Give some examples of how 360 panorama images can be used, excluding landscapes.

Panoramas are used to capture images with large field of view when our lens does not “see”. It can be used mostly in indoor photography or when we do not have much space between us and the subject.

One of the most commom uses of Panoramas and virtual tour is in real estate photography; but I have applied this technique when photographing car interiors, weddings; hotels, resorts and museums.

What is the essential equipment kit to create 360 Panorama images?

The essential equipment is: a good and stable tripod, a bubble level, a remote control cable and the most important: a panoramic tripod head.

There are few places still available for the 360 Panoramic Photography and Virtual Tour workshop with Rubens Cardia next weekend, 18-19 February at LSP.


LSP Awards: Final weeks to submit images. Deadline 29/02/12 Hundreds of images have been submited and it is still time to enter your photos into the four different categories for a change to win Courses and Workshops with LSP. The central theme of LSP Awards is LONDON and its lively, multicultural diversity. The categories are: Street Life, Portrait, Landmark and Nature.

Visit the LSP Awards website for more information: www.LspAwards.com.
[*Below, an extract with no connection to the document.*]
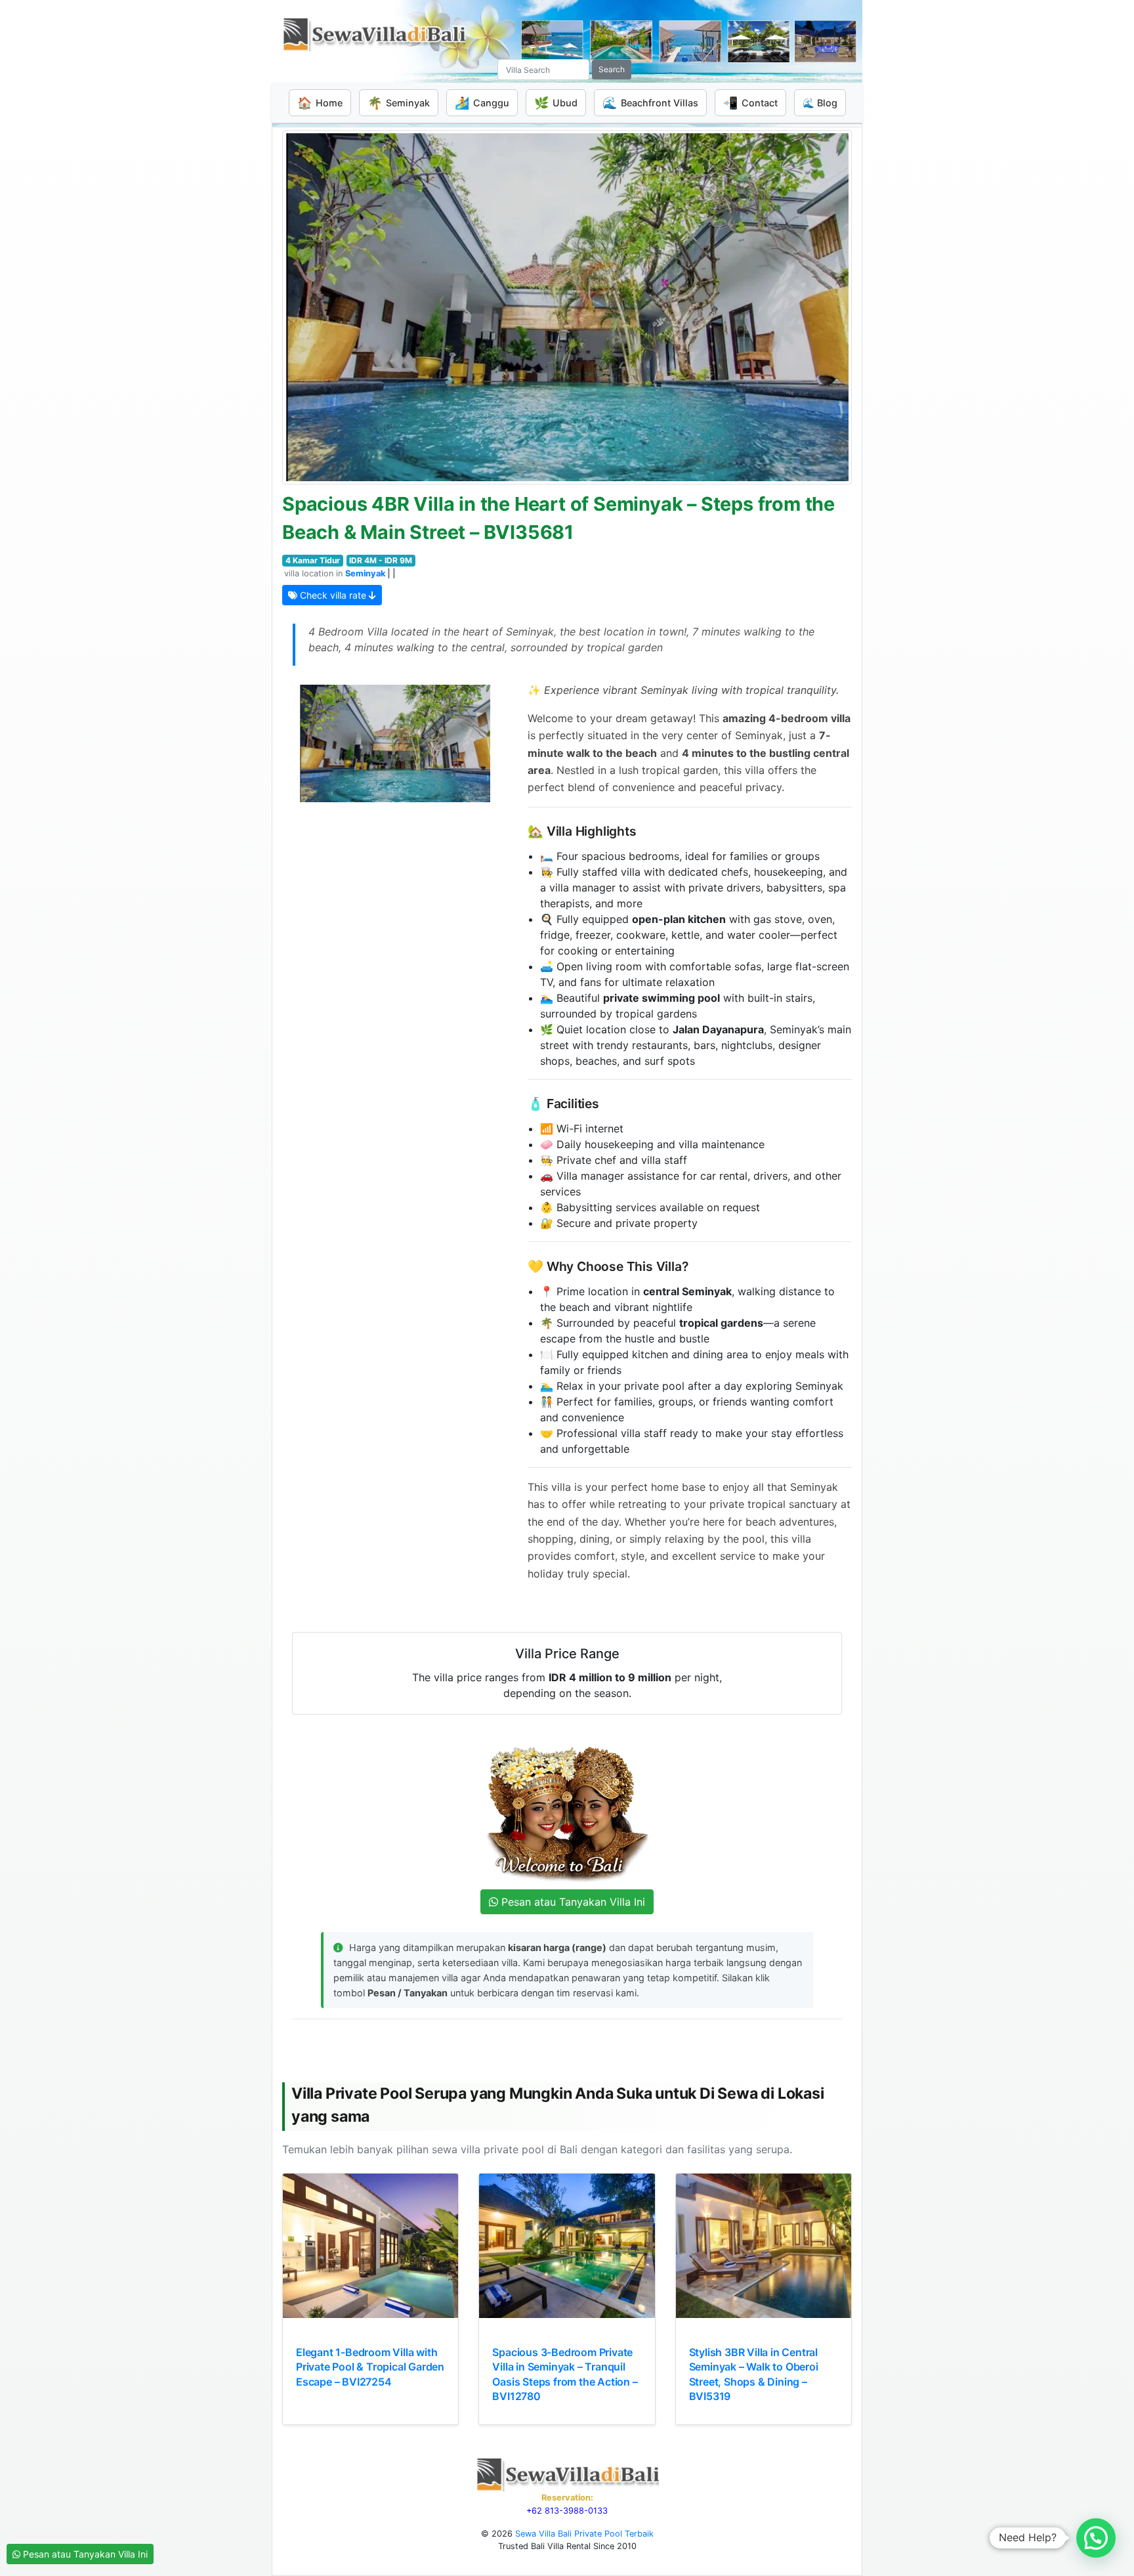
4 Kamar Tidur (312, 560)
Entry to the competition is free. Photographs must be uploaded on LSP Awards Flickr’s Photo stream into the right Category

LSP AWARDS’ categories:

Street Life: www.flickr.com/groups/LspStreetLife

Portrait: www.flickr.com/groups/LspPortrait

Landmark: www.flickr.com/groups/LspLandmark

Nature: www.flickr.com/groups/LspNature

Deadline: 29/02/2012

Winners announced on: 12/03/2012


Featured Exhibition – Photography: New Documentary Forms Tate Modern, until 31st March 2012

Free Entry

This new five-room display explores the ways in which five contemporary artists have used the camera to explore, extend and question the power of photography as a documentary medium.

Consisting entirely of new acquisitions to Tate’s collection, it includes recent work by Luc Delahaye, Mitch Epstein, Guy Tillim and Akram Zaatari, as well as two important earlier works by Boris Mikhailov.
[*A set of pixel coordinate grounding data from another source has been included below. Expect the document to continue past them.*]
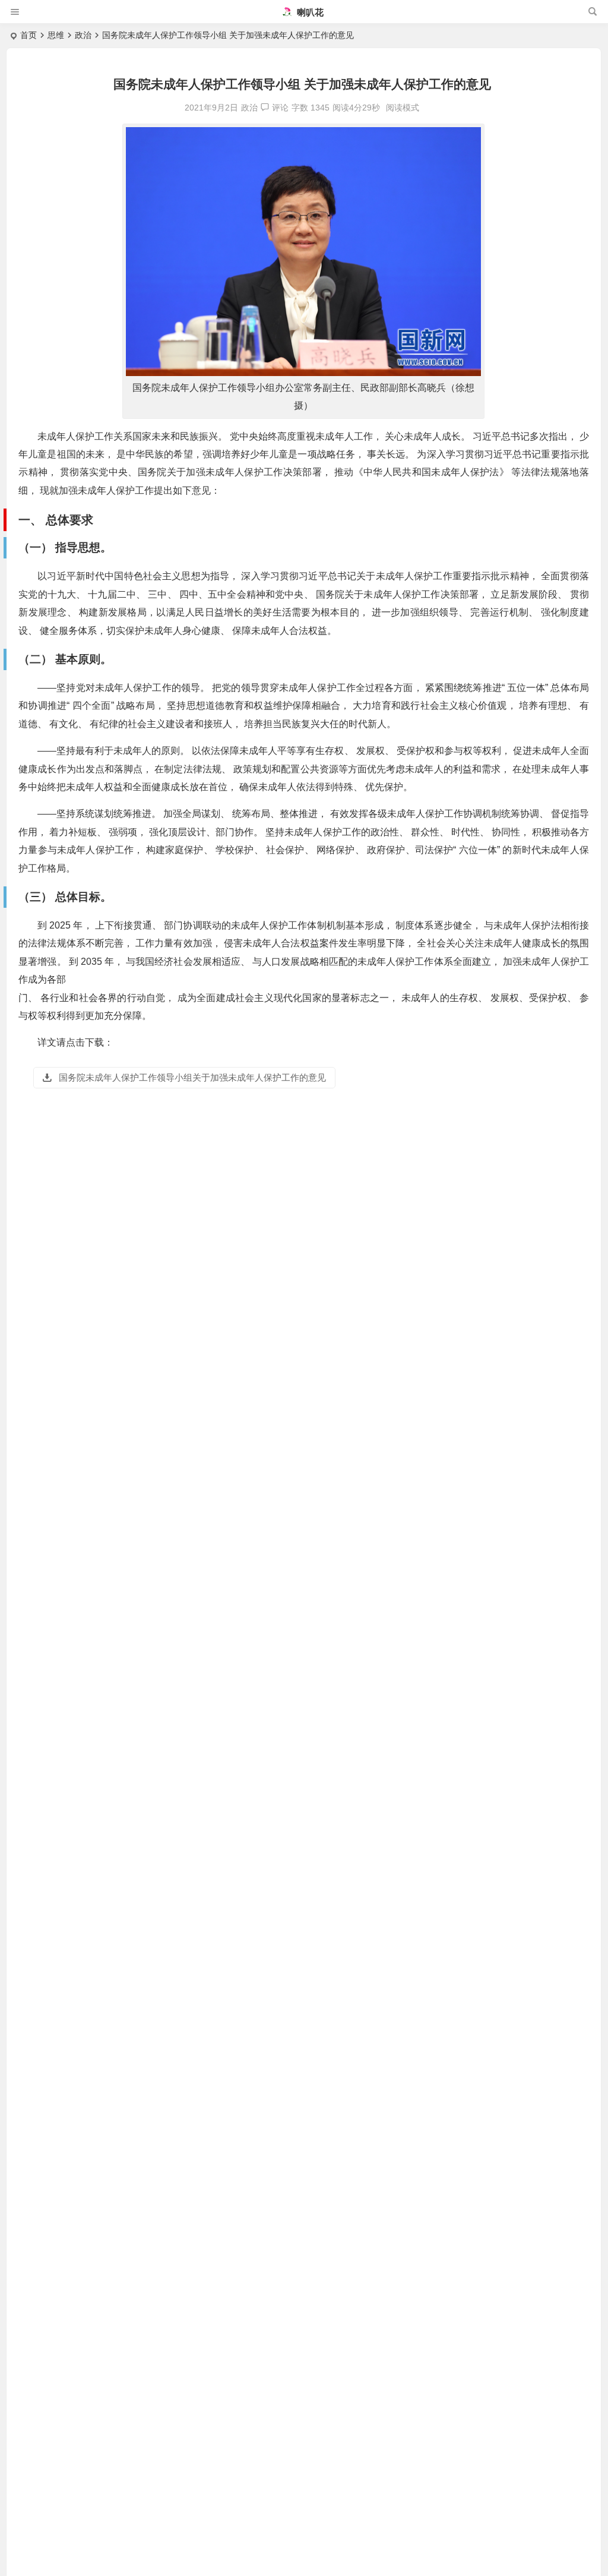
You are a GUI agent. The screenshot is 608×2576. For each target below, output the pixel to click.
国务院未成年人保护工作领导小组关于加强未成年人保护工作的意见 (191, 1077)
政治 (83, 35)
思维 (56, 35)
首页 (28, 35)
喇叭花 (309, 12)
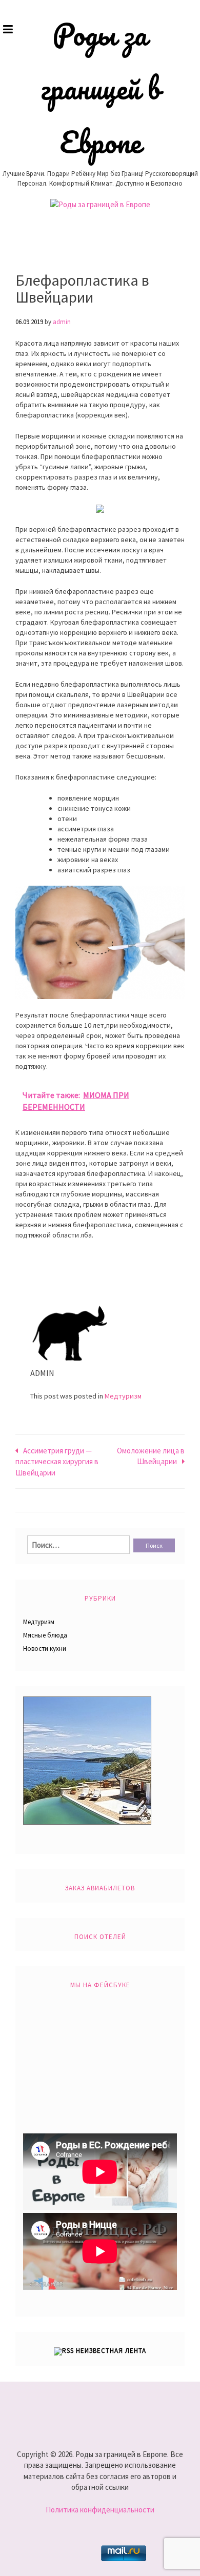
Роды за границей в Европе (100, 88)
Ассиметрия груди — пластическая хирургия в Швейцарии (56, 1461)
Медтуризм (123, 1396)
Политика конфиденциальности (100, 2509)
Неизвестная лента (111, 2351)
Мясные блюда (45, 1635)
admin (62, 321)
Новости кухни (44, 1648)
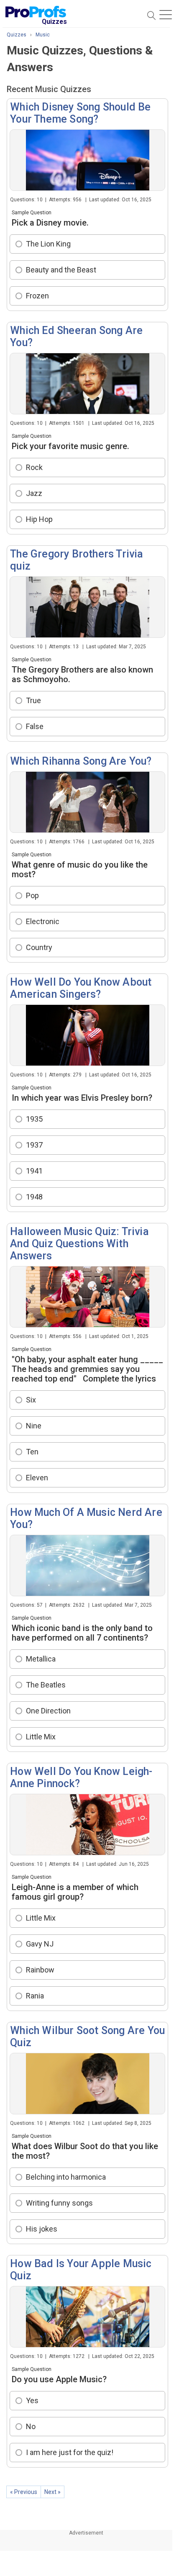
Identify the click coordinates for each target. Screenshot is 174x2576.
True (33, 700)
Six (31, 1399)
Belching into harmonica (66, 2177)
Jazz (34, 493)
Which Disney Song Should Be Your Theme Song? (80, 113)
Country (39, 947)
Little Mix (41, 1736)
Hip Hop (39, 519)
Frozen (37, 295)
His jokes (41, 2228)
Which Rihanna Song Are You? (80, 761)
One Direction (48, 1710)
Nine (33, 1425)
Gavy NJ (40, 1943)
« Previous (23, 2492)
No (31, 2426)
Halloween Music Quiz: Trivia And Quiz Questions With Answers (79, 1243)
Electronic (42, 921)
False (35, 726)
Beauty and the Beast (61, 269)
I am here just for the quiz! (69, 2452)
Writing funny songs (59, 2202)
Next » (52, 2492)
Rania (35, 1995)
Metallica (41, 1658)
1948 (34, 1196)
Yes (32, 2400)
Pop (32, 895)
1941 (34, 1170)
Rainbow (40, 1969)
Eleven (37, 1477)
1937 (34, 1144)
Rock (34, 467)
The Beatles (46, 1684)
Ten (32, 1451)
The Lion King (48, 243)
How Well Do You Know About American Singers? (80, 988)
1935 (34, 1119)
Between them they cover subjects as diverse as the conflicts in Iraq and Afghanistan, studio photography in Beirut, elections in the Congo, everyday life in pre- and post-Soviet Ukraine, and power production in the United States.

Each room concerns one discrete project, in which the artist calls into question the relationship between the documentary value of photography and the museum as its proper context.